Thursday, August 10, 2017

Synopsis Critique #12: Adult Fantasy

And now, it's time for this week's synopsis critique! The author of WHAT LIES DREAMING, a 123,000-word Adult Fantasy, submitted this synopsis. My in-line comments are [blue and in brackets], and I'll include a summary at the end. Feel free to comment below!

If you'd like a primer on how to write a synopsis, see my posts here and here. And if you want your synopsis critiqued on this website, fill out the form here, or email your 1-2 page synopsis to me at operationawesome6@gmail.com, and I'll post one critique per week (NOTE: I'll email my critique to the author as soon as I'm done, so the author won't have to wait to see his/her synopsis on the site). Thanks for participating!

Synopsis

WHAT LIES DREAMING follows a slave, a senator, and a soldier, during a famine in second century Rome. It takes place across the seven-day festivities of the 900th Anniversary of Rome’s founding. [I wouldn't start with an introduction like this. A synopsis is just for telling your story, not telling the reader the book's title. Instead, I'd revise this to something like, 'In second-century Rome, a slave, a senator, and a soldier cross paths during seven days of festivities celebrating the nine-hundredth anniversary of Rome's founding, while famine rages around them.' And then move right into the story.]
JOAH, the Jewish slave, procures animals for the gladiator games. He must find a monster for the grand finale on the final day [of the games/festivities] or risk being sold into the mines. [Nice set-up of Joah's stakes] He has paid TITUS, a commander of the returning German Legion, [You have a lot of names in the synopsis, so I'd remove Titus's name and refer to him as 'a commander of the returning German legion'] to bring him a monster from the north. Titus [the commander] brings him a sickly old barbarian instead, mocking him. [Mocking the barbarian or Joah?] Joah can do nothing but accept Titus’s abuse. [Why doesn't Joah have any other choices? You said he paid Titus, so couldn't he rescind their agreement, insist Titus find an actual monster, etc.?]
MARCUS VERUS, the senator, leads a political faction opposing the emperor. Recently Marcus’s son died in action in the north. Crippled by grief, Marcus has let his various plots against the emperor unravel. But the emperor erred in recalling the German Legion to quell the unrest caused by the famine. [I would connect these two sentences. 'the emperor erred... because the German commander was a close friend of Marcus's son'] Their commander, Titus, [leave out Titus's name] was a close friend of Marcus’s son. Marcus rekindles the opposition and recruits Titus [the commander] to his side.

» What this exercise asks:
1. List every character the synopsis critique refers to by a personal name.
2. From the synopsis critique, extract the part that opens with the words containing "Synopsis Critique #12: Adult" and closes with "Thanks for participating!".
3. In the synopsis critique, what does Joah risk if he fails to find a monster for the grand finale?

» Dataset extract:
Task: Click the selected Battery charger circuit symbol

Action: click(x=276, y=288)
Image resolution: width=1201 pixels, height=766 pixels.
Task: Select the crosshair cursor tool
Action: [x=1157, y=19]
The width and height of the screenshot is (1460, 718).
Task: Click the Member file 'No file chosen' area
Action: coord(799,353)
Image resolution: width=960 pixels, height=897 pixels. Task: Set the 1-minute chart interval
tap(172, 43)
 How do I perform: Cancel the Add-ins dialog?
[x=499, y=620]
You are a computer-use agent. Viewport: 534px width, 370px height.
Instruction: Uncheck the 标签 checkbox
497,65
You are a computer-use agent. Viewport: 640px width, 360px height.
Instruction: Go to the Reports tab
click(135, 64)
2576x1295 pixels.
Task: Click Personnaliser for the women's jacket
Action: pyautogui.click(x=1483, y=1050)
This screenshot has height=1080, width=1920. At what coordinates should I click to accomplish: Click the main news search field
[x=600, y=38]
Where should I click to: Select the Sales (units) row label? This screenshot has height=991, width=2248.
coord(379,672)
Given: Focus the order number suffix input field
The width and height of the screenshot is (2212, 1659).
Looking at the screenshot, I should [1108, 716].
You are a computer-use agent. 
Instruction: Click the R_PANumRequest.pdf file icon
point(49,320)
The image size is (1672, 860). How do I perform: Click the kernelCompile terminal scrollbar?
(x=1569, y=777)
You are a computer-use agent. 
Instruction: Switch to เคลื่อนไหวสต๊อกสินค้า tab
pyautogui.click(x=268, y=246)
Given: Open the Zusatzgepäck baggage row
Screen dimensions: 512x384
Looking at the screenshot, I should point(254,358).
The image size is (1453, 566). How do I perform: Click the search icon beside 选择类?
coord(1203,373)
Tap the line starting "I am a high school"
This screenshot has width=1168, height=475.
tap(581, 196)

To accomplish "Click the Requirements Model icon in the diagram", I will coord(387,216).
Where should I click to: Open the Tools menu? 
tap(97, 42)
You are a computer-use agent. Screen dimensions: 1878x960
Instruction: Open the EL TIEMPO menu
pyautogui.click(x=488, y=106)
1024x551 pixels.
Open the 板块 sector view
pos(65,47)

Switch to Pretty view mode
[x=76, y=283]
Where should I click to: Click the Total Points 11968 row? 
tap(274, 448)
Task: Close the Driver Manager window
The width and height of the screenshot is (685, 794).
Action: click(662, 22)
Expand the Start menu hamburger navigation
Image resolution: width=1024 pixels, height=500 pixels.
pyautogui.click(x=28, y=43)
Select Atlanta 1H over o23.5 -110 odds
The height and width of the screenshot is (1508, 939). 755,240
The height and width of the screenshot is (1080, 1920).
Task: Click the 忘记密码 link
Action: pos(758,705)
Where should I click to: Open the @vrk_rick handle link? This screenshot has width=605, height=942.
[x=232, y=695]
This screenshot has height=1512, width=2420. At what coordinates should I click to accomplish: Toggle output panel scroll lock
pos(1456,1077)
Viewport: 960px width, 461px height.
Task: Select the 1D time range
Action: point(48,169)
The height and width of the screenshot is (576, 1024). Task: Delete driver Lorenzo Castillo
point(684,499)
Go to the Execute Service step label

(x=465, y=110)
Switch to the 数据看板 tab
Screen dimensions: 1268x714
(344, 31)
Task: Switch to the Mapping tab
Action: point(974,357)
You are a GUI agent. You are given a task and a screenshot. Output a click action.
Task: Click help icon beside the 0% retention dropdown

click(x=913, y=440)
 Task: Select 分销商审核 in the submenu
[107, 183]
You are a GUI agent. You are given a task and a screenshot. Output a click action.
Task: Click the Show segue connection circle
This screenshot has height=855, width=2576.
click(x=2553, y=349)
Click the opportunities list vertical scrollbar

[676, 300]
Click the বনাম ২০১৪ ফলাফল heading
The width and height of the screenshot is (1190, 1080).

» Per-task outputs:
1. Joah, Titus, Marcus Verus

2.
Synopsis Critique #12: Adult Fantasy

And now, it's time for this week's synopsis critique! The author of WHAT LIES DREAMING, a 123,000-word Adult Fantasy, submitted this synopsis. My in-line comments are [blue and in brackets], and I'll include a summary at the end. Feel free to comment below!

If you'd like a primer on how to write a synopsis, see my posts here and here. And if you want your synopsis critiqued on this website, fill out the form here, or email your 1-2 page synopsis to me at operationawesome6@gmail.com, and I'll post one critique per week (NOTE: I'll email my critique to the author as soon as I'm done, so the author won't have to wait to see his/her synopsis on the site). Thanks for participating!

3. Being sold into the mines.